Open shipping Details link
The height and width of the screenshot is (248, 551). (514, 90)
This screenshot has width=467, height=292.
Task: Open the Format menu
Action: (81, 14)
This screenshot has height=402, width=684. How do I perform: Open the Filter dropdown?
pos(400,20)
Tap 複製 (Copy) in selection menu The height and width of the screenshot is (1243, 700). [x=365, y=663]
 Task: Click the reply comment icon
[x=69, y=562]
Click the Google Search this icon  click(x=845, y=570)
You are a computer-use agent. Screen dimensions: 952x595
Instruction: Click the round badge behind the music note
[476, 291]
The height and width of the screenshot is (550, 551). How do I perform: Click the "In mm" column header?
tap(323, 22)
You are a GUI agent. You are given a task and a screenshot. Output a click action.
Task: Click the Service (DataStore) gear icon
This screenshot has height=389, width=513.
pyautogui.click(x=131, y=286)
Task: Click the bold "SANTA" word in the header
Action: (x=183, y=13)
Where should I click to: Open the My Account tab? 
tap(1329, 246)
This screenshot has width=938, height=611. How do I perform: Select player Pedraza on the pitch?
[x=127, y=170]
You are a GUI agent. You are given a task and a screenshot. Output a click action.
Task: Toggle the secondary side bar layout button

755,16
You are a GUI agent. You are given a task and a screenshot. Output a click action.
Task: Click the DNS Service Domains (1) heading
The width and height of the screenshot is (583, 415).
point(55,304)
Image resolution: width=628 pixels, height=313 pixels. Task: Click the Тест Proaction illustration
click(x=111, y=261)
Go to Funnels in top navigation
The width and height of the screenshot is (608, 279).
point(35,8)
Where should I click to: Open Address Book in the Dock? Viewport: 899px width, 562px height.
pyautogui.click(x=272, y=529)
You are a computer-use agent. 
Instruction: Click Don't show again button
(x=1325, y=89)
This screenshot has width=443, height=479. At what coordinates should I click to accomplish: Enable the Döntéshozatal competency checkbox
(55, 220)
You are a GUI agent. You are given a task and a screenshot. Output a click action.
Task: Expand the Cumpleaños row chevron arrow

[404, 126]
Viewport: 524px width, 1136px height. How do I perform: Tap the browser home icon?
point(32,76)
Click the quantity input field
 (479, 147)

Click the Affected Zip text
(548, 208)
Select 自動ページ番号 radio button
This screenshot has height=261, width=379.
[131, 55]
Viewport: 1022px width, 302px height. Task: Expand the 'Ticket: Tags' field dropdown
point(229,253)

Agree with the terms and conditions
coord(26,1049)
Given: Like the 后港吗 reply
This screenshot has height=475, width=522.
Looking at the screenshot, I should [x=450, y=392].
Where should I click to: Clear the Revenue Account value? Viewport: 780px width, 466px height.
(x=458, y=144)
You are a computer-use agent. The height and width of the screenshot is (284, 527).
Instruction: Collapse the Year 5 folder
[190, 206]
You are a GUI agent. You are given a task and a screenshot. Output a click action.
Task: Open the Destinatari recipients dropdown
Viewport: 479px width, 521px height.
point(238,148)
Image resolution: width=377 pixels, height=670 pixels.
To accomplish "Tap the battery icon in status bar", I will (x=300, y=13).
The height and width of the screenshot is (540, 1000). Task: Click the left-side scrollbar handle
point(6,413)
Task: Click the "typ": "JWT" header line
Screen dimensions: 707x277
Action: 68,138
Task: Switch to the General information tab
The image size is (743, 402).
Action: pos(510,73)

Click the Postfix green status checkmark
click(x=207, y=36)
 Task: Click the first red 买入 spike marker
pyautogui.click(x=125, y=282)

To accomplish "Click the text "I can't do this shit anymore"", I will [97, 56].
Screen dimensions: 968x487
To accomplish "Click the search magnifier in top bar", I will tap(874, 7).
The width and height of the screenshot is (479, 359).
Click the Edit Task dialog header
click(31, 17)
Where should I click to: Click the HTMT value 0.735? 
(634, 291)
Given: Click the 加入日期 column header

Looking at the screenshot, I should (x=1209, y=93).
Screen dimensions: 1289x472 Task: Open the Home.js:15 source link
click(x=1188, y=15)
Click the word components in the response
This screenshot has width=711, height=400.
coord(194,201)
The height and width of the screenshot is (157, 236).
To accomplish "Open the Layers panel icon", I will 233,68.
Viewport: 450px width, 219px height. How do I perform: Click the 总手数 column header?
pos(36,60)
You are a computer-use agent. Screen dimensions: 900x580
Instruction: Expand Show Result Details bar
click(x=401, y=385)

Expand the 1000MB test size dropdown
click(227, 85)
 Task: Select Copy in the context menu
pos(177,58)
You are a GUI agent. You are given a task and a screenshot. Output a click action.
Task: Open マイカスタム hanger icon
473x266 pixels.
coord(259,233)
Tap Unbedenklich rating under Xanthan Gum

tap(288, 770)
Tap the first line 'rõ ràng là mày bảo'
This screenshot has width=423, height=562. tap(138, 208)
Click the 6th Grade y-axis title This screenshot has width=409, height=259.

| WHAT THE EXERCISE ASKS |
Retype all the records above without changing a word.

| RESPONSE AREA |
Open shipping Details link
The height and width of the screenshot is (248, 551). (514, 90)
This screenshot has width=467, height=292.
Task: Open the Format menu
Action: (81, 14)
This screenshot has height=402, width=684. How do I perform: Open the Filter dropdown?
pos(400,20)
Tap 複製 (Copy) in selection menu The height and width of the screenshot is (1243, 700). [x=365, y=663]
 Task: Click the reply comment icon
[x=69, y=562]
Click the Google Search this icon  click(x=845, y=570)
You are a computer-use agent. Screen dimensions: 952x595
Instruction: Click the round badge behind the music note
[476, 291]
The height and width of the screenshot is (550, 551). How do I perform: Click the "In mm" column header?
tap(323, 22)
You are a GUI agent. You are given a task and a screenshot. Output a click action.
Task: Click the Service (DataStore) gear icon
This screenshot has height=389, width=513.
pyautogui.click(x=131, y=286)
Task: Click the bold "SANTA" word in the header
Action: (x=183, y=13)
Where should I click to: Open the My Account tab? 
tap(1329, 246)
This screenshot has width=938, height=611. How do I perform: Select player Pedraza on the pitch?
[x=127, y=170]
You are a GUI agent. You are given a task and a screenshot. Output a click action.
Task: Toggle the secondary side bar layout button

755,16
You are a GUI agent. You are given a task and a screenshot. Output a click action.
Task: Click the DNS Service Domains (1) heading
The width and height of the screenshot is (583, 415).
point(55,304)
Image resolution: width=628 pixels, height=313 pixels. Task: Click the Тест Proaction illustration
click(x=111, y=261)
Go to Funnels in top navigation
The width and height of the screenshot is (608, 279).
point(35,8)
Where should I click to: Open Address Book in the Dock? Viewport: 899px width, 562px height.
pyautogui.click(x=272, y=529)
You are a computer-use agent. 
Instruction: Click Don't show again button
(x=1325, y=89)
This screenshot has width=443, height=479. At what coordinates should I click to accomplish: Enable the Döntéshozatal competency checkbox
(55, 220)
You are a GUI agent. You are given a task and a screenshot. Output a click action.
Task: Expand the Cumpleaños row chevron arrow

[404, 126]
Viewport: 524px width, 1136px height. How do I perform: Tap the browser home icon?
point(32,76)
Click the quantity input field
 (479, 147)

Click the Affected Zip text
(548, 208)
Select 自動ページ番号 radio button
This screenshot has height=261, width=379.
[131, 55]
Viewport: 1022px width, 302px height. Task: Expand the 'Ticket: Tags' field dropdown
point(229,253)

Agree with the terms and conditions
coord(26,1049)
Given: Like the 后港吗 reply
This screenshot has height=475, width=522.
Looking at the screenshot, I should [x=450, y=392].
Where should I click to: Clear the Revenue Account value? Viewport: 780px width, 466px height.
(x=458, y=144)
You are a computer-use agent. The height and width of the screenshot is (284, 527).
Instruction: Collapse the Year 5 folder
[190, 206]
You are a GUI agent. You are given a task and a screenshot. Output a click action.
Task: Open the Destinatari recipients dropdown
Viewport: 479px width, 521px height.
point(238,148)
Image resolution: width=377 pixels, height=670 pixels.
To accomplish "Tap the battery icon in status bar", I will (x=300, y=13).
The height and width of the screenshot is (540, 1000). Task: Click the left-side scrollbar handle
point(6,413)
Task: Click the "typ": "JWT" header line
Screen dimensions: 707x277
Action: 68,138
Task: Switch to the General information tab
The image size is (743, 402).
Action: pos(510,73)

Click the Postfix green status checkmark
click(x=207, y=36)
 Task: Click the first red 买入 spike marker
pyautogui.click(x=125, y=282)

To accomplish "Click the text "I can't do this shit anymore"", I will [97, 56].
Screen dimensions: 968x487
To accomplish "Click the search magnifier in top bar", I will tap(874, 7).
The width and height of the screenshot is (479, 359).
Click the Edit Task dialog header
click(31, 17)
Where should I click to: Click the HTMT value 0.735? 
(634, 291)
Given: Click the 加入日期 column header

Looking at the screenshot, I should (x=1209, y=93).
Screen dimensions: 1289x472 Task: Open the Home.js:15 source link
click(x=1188, y=15)
Click the word components in the response
This screenshot has width=711, height=400.
coord(194,201)
The height and width of the screenshot is (157, 236).
To accomplish "Open the Layers panel icon", I will 233,68.
Viewport: 450px width, 219px height. How do I perform: Click the 总手数 column header?
pos(36,60)
You are a computer-use agent. Screen dimensions: 900x580
Instruction: Expand Show Result Details bar
click(x=401, y=385)

Expand the 1000MB test size dropdown
click(227, 85)
 Task: Select Copy in the context menu
pos(177,58)
You are a GUI agent. You are given a task and a screenshot. Output a click action.
Task: Open マイカスタム hanger icon
473x266 pixels.
coord(259,233)
Tap Unbedenklich rating under Xanthan Gum

tap(288, 770)
Tap the first line 'rõ ràng là mày bảo'
This screenshot has width=423, height=562. tap(138, 208)
Click the 6th Grade y-axis title This screenshot has width=409, height=259.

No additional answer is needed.